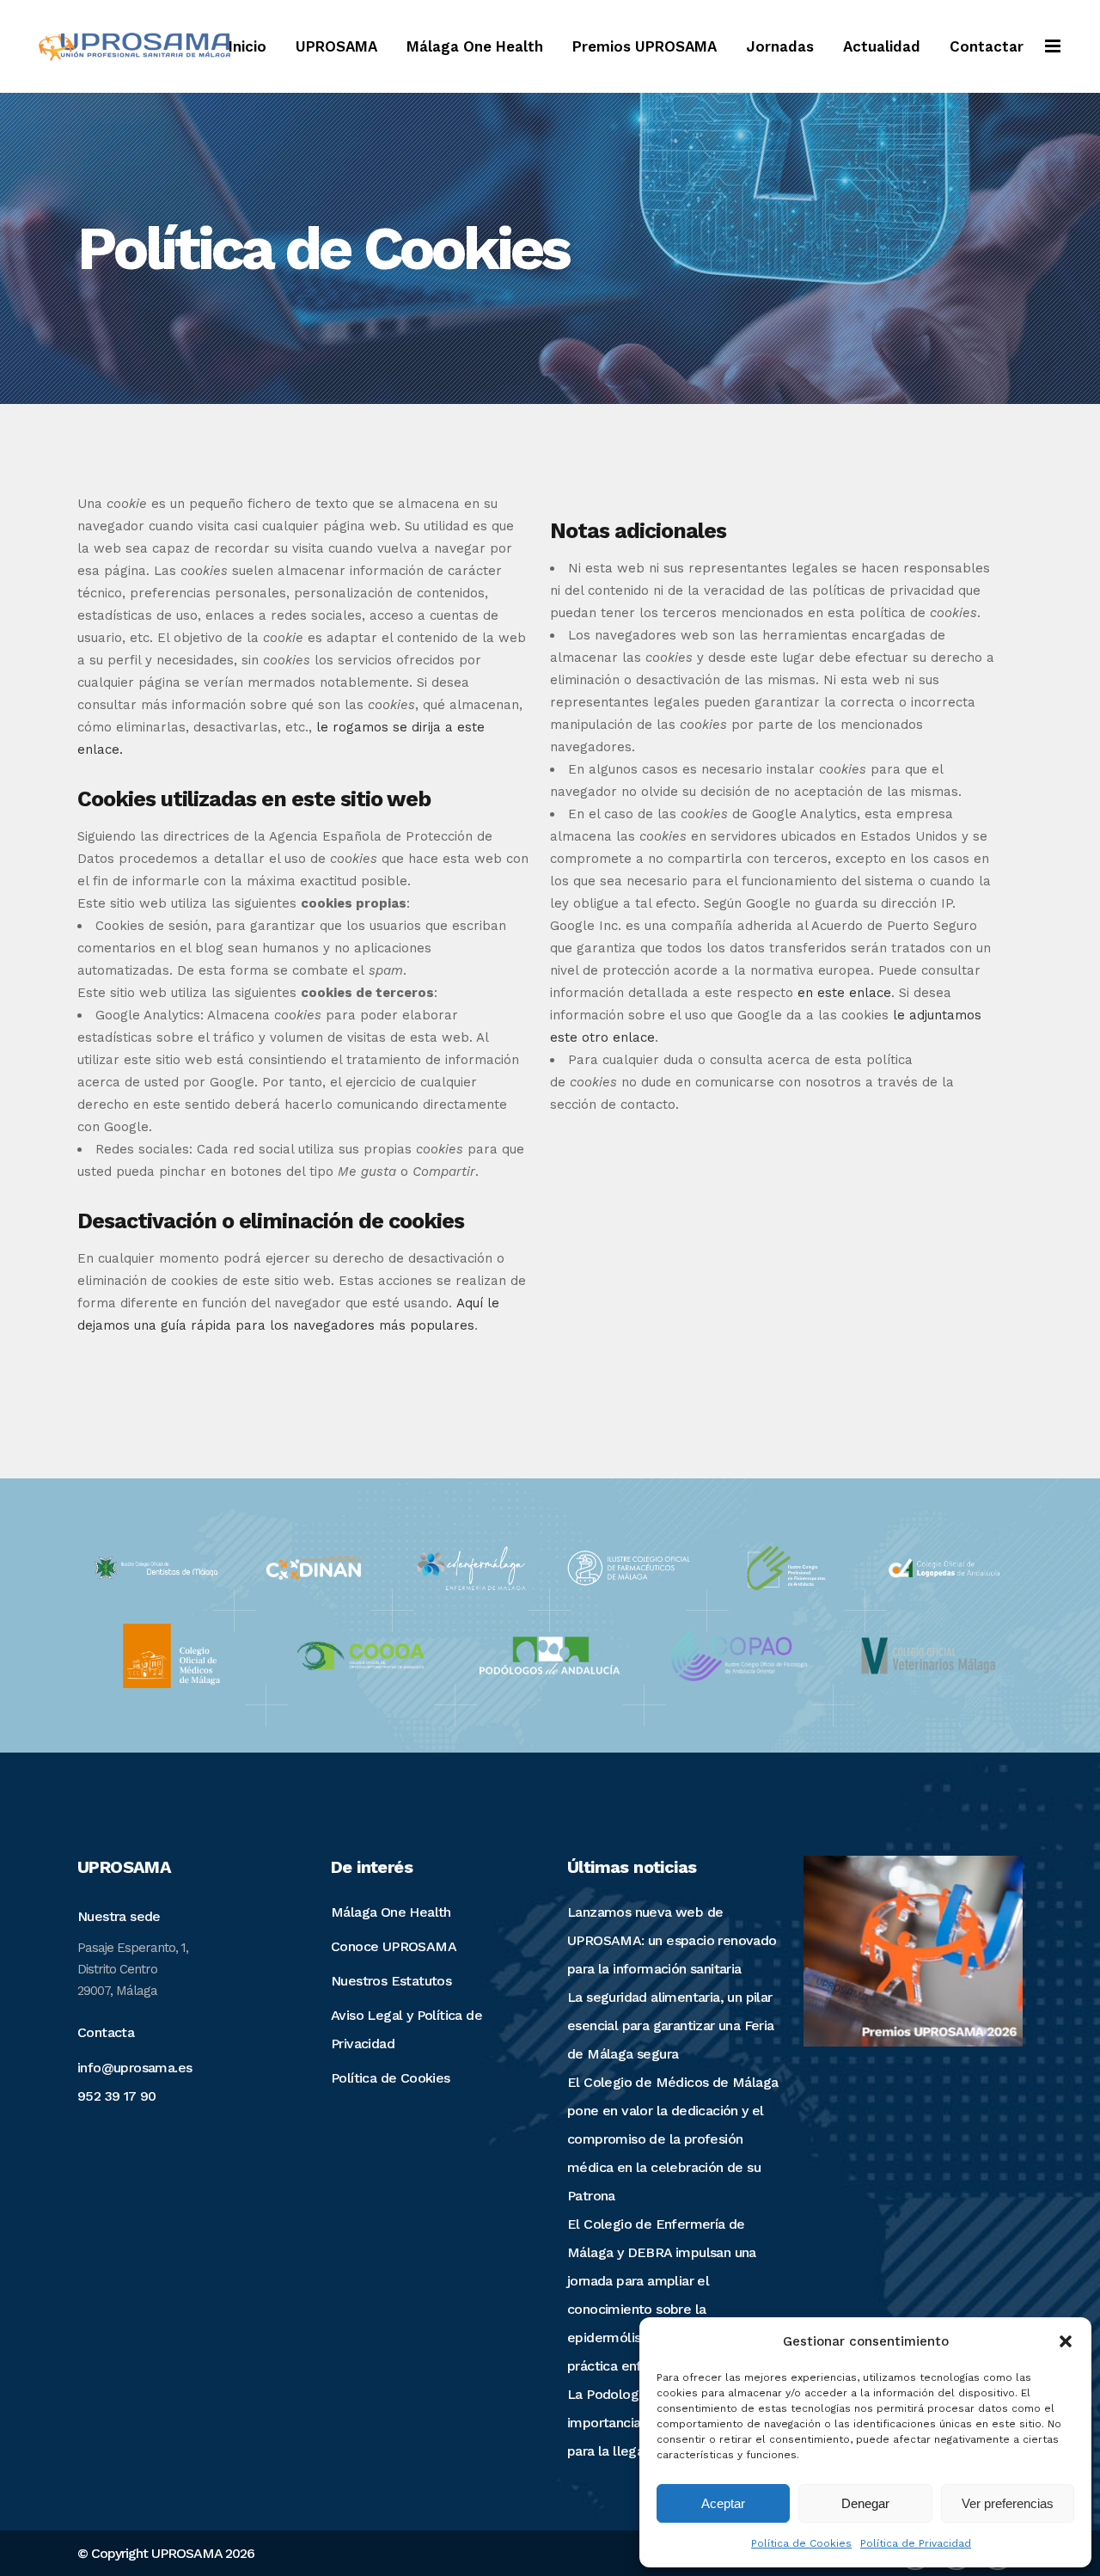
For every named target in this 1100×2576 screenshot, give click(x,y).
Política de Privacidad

* * *

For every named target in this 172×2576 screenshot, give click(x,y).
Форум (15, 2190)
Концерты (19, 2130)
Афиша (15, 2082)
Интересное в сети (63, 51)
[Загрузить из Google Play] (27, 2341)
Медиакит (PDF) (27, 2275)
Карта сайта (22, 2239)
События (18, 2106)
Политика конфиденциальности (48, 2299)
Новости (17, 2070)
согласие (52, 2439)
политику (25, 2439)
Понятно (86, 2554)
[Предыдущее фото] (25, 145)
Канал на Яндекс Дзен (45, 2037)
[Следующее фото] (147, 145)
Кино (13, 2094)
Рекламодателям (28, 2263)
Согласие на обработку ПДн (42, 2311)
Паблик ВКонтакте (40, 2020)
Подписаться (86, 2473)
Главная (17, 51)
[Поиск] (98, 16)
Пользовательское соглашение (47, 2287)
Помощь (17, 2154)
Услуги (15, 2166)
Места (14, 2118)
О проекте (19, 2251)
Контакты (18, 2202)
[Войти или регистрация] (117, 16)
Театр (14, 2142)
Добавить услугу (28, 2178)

■ **TASK ITEM**: Select and copy every line of the material that holds the string "target".

■ **OUTPUT OF THE TASK**:
For every named target in this 1100×2576 screenshot, give click(x,y).
For every named target in this 172×2576 screenshot, give click(x,y).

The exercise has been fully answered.